START Data rows

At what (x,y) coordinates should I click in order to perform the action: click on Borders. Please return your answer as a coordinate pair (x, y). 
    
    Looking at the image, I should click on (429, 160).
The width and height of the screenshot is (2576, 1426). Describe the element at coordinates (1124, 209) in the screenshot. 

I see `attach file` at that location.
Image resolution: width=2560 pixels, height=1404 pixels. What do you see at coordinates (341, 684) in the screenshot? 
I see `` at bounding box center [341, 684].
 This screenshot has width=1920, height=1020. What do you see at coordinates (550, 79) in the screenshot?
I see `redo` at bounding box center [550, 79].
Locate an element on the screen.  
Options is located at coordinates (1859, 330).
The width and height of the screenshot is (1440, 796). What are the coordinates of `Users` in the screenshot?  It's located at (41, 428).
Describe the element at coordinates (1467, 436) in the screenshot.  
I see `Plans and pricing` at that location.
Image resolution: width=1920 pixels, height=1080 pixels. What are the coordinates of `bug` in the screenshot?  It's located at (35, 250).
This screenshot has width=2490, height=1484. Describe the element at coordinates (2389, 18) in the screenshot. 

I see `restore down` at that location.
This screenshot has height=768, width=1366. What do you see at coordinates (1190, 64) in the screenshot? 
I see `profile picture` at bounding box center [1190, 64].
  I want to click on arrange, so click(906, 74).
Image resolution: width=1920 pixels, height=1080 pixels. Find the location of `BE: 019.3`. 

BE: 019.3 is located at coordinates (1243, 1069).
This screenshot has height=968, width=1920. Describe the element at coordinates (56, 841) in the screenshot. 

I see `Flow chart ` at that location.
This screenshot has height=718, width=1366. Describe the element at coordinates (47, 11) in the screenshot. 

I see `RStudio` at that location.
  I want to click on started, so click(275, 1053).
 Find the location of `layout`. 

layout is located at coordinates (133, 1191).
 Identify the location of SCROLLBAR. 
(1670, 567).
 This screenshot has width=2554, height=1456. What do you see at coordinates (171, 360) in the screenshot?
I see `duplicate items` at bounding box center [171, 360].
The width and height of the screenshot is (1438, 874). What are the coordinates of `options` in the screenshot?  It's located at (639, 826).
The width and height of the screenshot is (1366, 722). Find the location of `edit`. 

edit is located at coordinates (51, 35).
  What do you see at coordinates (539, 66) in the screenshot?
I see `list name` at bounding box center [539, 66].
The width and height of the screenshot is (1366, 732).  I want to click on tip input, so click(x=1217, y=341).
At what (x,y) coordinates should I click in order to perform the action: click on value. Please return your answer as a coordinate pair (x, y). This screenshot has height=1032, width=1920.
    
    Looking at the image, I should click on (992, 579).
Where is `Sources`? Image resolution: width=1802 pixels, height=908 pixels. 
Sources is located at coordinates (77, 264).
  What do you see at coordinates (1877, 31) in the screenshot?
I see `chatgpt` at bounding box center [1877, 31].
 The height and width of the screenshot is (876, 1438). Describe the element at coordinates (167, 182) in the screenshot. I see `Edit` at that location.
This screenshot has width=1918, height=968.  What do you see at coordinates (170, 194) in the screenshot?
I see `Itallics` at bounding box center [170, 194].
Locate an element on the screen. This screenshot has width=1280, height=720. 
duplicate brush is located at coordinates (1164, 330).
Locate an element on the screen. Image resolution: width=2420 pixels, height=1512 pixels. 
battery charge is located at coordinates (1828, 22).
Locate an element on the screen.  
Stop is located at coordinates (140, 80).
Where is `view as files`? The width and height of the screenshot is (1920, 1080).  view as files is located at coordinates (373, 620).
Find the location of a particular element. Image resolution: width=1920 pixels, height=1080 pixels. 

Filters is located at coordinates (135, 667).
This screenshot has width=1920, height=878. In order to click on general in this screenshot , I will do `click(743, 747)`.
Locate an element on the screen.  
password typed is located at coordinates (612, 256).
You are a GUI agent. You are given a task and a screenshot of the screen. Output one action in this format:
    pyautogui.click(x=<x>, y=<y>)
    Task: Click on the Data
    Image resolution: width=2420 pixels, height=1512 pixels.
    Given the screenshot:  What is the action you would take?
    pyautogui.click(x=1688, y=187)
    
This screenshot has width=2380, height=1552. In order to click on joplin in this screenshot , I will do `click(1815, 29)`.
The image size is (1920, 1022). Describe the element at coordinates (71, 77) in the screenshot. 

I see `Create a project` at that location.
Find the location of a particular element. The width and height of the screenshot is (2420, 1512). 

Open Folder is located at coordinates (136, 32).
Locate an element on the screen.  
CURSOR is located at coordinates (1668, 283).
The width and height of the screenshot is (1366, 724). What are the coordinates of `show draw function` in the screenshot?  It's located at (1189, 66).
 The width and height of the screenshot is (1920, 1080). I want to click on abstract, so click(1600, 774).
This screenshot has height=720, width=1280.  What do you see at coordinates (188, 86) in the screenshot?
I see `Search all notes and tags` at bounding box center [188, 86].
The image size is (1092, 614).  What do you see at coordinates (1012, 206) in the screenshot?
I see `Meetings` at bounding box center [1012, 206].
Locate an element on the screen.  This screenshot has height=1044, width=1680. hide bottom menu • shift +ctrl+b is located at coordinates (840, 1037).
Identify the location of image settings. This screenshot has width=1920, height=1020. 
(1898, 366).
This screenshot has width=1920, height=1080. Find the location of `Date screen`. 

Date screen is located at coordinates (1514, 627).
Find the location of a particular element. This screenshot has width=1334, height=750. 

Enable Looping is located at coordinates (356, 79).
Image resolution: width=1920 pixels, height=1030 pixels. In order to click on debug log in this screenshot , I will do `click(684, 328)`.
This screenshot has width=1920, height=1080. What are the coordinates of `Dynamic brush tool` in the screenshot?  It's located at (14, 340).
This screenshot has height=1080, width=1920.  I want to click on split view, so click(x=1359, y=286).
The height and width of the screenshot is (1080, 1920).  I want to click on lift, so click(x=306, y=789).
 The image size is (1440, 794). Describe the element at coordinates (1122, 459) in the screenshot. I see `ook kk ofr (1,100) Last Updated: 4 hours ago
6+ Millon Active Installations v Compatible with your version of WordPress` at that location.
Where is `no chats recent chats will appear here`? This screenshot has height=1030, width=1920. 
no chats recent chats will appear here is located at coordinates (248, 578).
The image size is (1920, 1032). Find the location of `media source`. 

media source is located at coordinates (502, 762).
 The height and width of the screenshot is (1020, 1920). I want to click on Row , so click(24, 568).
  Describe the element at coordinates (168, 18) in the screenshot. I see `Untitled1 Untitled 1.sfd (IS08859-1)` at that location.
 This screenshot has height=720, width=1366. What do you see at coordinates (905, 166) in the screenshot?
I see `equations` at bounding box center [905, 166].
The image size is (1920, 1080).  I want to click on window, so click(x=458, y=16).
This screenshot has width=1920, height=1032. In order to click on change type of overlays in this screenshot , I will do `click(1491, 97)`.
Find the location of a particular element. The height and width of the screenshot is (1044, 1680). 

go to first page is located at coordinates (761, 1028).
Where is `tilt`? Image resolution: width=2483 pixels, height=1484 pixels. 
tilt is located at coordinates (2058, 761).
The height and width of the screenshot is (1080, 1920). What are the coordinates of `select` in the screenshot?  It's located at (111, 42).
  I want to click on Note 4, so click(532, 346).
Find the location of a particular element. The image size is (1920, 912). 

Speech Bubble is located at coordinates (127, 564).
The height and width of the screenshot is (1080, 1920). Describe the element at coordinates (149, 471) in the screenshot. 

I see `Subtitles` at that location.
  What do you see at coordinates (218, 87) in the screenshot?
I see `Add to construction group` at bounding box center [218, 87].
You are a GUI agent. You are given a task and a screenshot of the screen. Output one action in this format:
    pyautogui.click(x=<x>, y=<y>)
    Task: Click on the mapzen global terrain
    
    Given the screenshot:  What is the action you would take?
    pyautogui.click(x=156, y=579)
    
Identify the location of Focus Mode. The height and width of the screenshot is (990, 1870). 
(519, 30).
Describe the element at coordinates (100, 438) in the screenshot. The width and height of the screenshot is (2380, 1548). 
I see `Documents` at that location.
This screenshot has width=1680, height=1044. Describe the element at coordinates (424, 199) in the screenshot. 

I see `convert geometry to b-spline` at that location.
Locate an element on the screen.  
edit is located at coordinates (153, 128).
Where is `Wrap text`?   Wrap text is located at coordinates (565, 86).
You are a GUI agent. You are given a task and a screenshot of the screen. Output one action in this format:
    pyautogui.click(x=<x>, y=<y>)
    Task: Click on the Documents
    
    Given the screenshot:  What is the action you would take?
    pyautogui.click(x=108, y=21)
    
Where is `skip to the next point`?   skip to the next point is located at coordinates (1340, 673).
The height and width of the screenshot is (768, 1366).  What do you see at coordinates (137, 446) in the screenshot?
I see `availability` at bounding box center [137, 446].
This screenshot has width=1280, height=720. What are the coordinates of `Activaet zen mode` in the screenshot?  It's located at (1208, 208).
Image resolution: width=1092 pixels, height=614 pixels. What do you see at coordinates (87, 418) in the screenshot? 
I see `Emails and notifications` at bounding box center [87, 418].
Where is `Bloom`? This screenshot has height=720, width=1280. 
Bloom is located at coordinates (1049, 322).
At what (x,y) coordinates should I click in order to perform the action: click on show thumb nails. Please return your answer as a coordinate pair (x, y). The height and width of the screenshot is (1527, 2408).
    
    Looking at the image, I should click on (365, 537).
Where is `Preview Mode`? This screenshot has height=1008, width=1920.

END Data rows

Exercise brief.
Revise the entries starting at the line that has "pixels, height=908 pixels." and ending after the line that has "pyautogui.click(x=1688, y=187)": replace "Image resolution" with "Screen resolution" and keep everything else unchanged. Output only those lines.

Solution.
Where is `Sources`? Screen resolution: width=1802 pixels, height=908 pixels. 
Sources is located at coordinates (77, 264).
  What do you see at coordinates (1877, 31) in the screenshot?
I see `chatgpt` at bounding box center [1877, 31].
 The height and width of the screenshot is (876, 1438). Describe the element at coordinates (167, 182) in the screenshot. I see `Edit` at that location.
This screenshot has width=1918, height=968.  What do you see at coordinates (170, 194) in the screenshot?
I see `Itallics` at bounding box center [170, 194].
Locate an element on the screen. This screenshot has width=1280, height=720. 
duplicate brush is located at coordinates (1164, 330).
Locate an element on the screen. Screen resolution: width=2420 pixels, height=1512 pixels. 
battery charge is located at coordinates (1828, 22).
Locate an element on the screen.  
Stop is located at coordinates (140, 80).
Where is `view as files`? The width and height of the screenshot is (1920, 1080).  view as files is located at coordinates (373, 620).
Find the location of a particular element. Screen resolution: width=1920 pixels, height=1080 pixels. 

Filters is located at coordinates (135, 667).
This screenshot has width=1920, height=878. In order to click on general in this screenshot , I will do `click(743, 747)`.
Locate an element on the screen.  
password typed is located at coordinates (612, 256).
You are a GUI agent. You are given a task and a screenshot of the screen. Output one action in this format:
    pyautogui.click(x=<x>, y=<y>)
    Task: Click on the Data
    Screen resolution: width=2420 pixels, height=1512 pixels.
    Given the screenshot:  What is the action you would take?
    pyautogui.click(x=1688, y=187)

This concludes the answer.